Thinking Microservices as Workflows

This session was next door to one on “Blockchain in the Enterprise”. That one was completely full with a line out the door……

The presentation was part of the AWS Partner Summit and given by three AWS Partner Solutions Architects. It was a “Chalk Talk” interactive session with lots of questions, so not the easiest thing to blog.

They defined Microservices as a small system done by a two pizza team with it’s own data store and with all interaction with other services (in or out) being via an API.

Problem: When dealing with large numbers of Lambdas all talking to each other, APIs must be immutable for any given version and the service must support previous versions. This creates problems as things change over time so have central orchestrator and then services can be unaware of their peers. Idea of the talk is to use StepFunctions as the orchestrator.

Another motivation: All calls from one service to another must be async. This leads to complexity when handling errors (including backoff and fallback) directly within the calling service and becomes unmaintainable as number of services increases. (It also adds cost in Lambda as caller waits for errors and retries).

Traditional solution: use a queue and pub/sub

New solution: use StepFunction workflow. StepFunctions can handle errors, retries and backoff and it’s all built in, defined in JSON. Can also bypass Lambda by having API gateway trigger a StepFunction, integrate with S3 by having Lambda trigger StepFunction on file upload etc.

Many questions from the audience:

Q: How do you use StepFunctions in production?
A: Use CloudFormation to create and deploy with code in version control etc

Q: How do StepFunctions handle async calls or ones that run longer than a Lambda can execute?
A: Use StepFunction TaskMap to a state which works like a queue. Then need to trigger poll to see if event has completed

Q: Should I use StepFunctions or Simple Work Flow?
A: For new projects, use StepFunctions

Q: How to handle/track errors in the StepFunction itself?
A: Can trigger SNS to generate events at each stage or track state by execution ID in DynamoDB and then query.

Q: Can I do manual approval in a workflows?
A:Yes. See Manual approval workflows with StepFunctions

Q: Can I use one lambda at multiple stage in the workflow?
A: Use environment variables to trigger different actions. But use many lambdas as they are cheap.

Another example mentioned was using a workflow to drive a ML training job where the workflow launches P3 EC2 instances, copies in the data, waits for notification of completion etc.

Deploying and developing at the speed of light: Automating Serverless deployments

Another talk from four Partner Solutions Architects and another Chalk Talk in the Global Partners Summit. Clearly this is a topic on people’s mind as the session was full.

AWS Serverless Application Model (SAM) is extension to CloudFormation.
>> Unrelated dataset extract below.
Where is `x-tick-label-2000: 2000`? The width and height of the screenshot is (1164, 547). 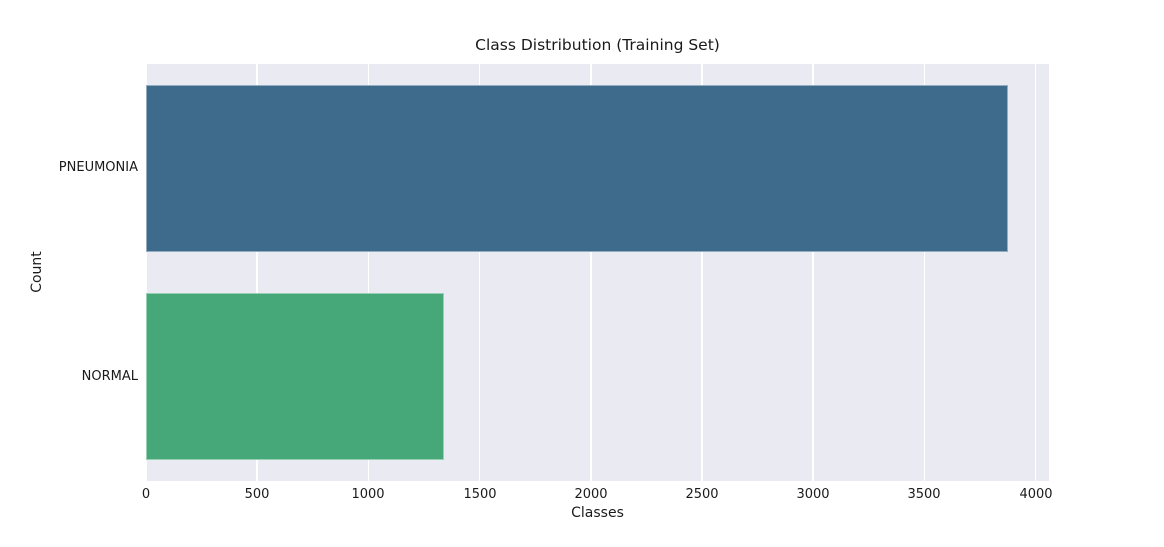
x-tick-label-2000: 2000 is located at coordinates (591, 494).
Released on Github and simplifies defining CloudFormation

Talk based on deploying an app, with details in a README. Demo used AWS services, but can use Github and Jenkins instead.

The pipeline for deployments is:

SAM template committed to CodeCommit -> AWS CodeBuild -> Teststack and Beta Stack (both using CloudFormation)

Integration test runs a lambda as part of the test stack, and this must pass before deploying to prod.

CodePipeline drives all the pieces and ties it all together.

Can get this to work across multiple accounts (dev -> prod) but is more work. Multiple accounts is the recommended setup

Q: Any timelimits on how long a stage can take?
A: 60 mins

Q: What about long running integration tests that take longer than this?
A: Not really sure

Q: Can CodeBuild talk to repos in a VPC?